Questions fréquentes
La crise des 2 ans peut-elle commencer avant 18 mois ?
C'est possible, même si c'est moins fréquent : certains enfants montrent des signes d'opposition marqués dès 15-16 mois. L'âge de démarrage varie sensiblement d'un enfant à l'autre, sans que cela indique quoi que ce soit d'inquiétant sur son développement.
Faut-il ignorer complètement une crise pour qu'elle s'arrête plus vite ?
Ignorer totalement l'enfant pendant une crise intense n'est généralement pas recommandé, car cela peut renforcer un sentiment d'abandon émotionnel. Rester présent et calme, sans nécessairement négocier ou céder, offre un meilleur équilibre entre cadre et soutien.
Un enfant qui fait beaucoup de crises sera-t-il plus difficile plus tard ?
Rien ne permet d'affirmer ce lien de façon générale. L'intensité de la crise des 2 ans dépend surtout du tempérament de l'enfant et de facteurs propres à cette étape développementale, pas d'une trajectoire fixée pour la suite de son enfance.
Comment réagir si la crise a lieu en public, par exemple dans un magasin ?
Le même principe s'applique, avec en plus la gestion du regard extérieur, souvent plus difficile à vivre pour le parent que la crise elle-même. Sortir brièvement de l'espace bondé si possible, garder un ton calme, et ne pas se sentir obligé de céder pour faire cesser la scène rapidement restent les repères les plus utiles.

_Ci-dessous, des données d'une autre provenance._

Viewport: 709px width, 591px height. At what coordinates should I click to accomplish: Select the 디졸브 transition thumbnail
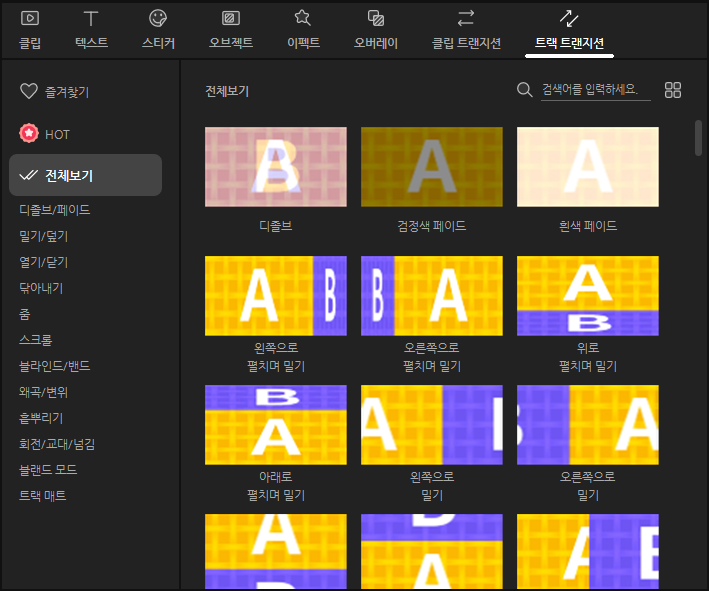(276, 167)
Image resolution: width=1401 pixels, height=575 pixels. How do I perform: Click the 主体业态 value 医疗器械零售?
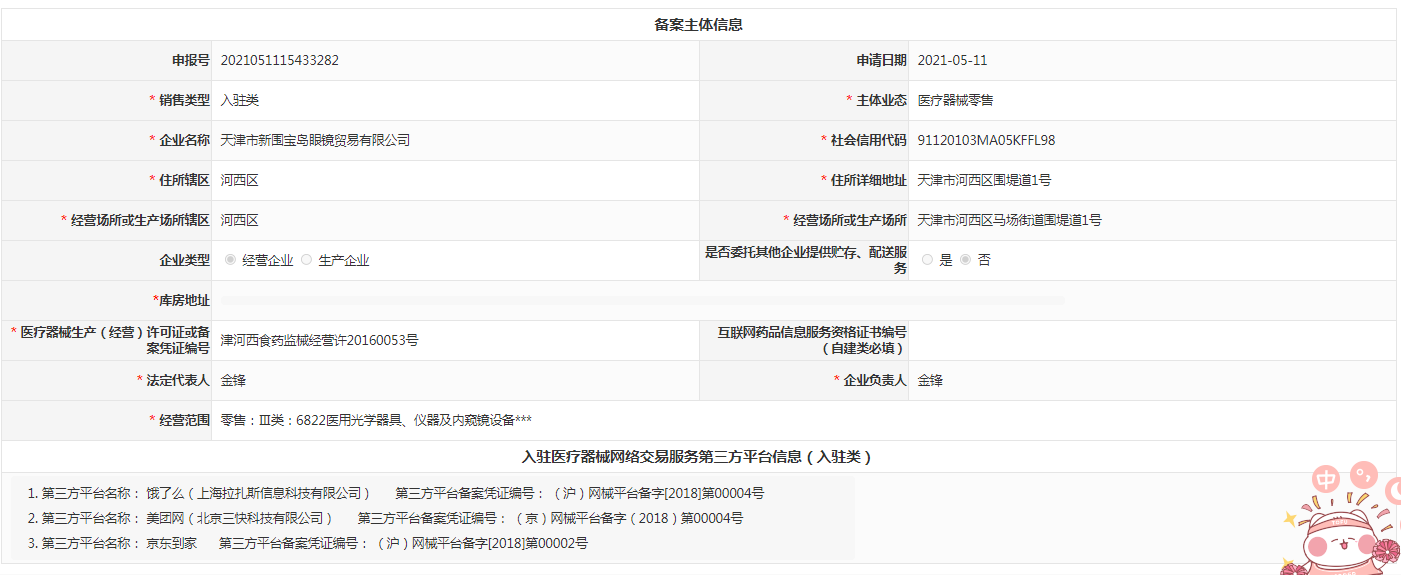[955, 100]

La crise des 2 ans touche-t-elle tous les enfants de la même façon ?
Non, l'intensité et la fréquence varient beaucoup selon le tempérament de l'enfant, son contexte familial et parfois des facteurs plus ponctuels comme la fatigue ou un changement récent (déménagement, entrée en collectivité). Certains enfants traversent cette étape de façon très discrète.
Peut-on prévenir complètement la crise des 2 ans ?
Non, c'est une étape de développement normale qui ne se supprime pas entièrement, quelle que soit la qualité de l'accompagnement parental. Un cadre stable et prévisible peut en revanche réduire la fréquence et l'intensité des épisodes, sans les faire disparaître complètement.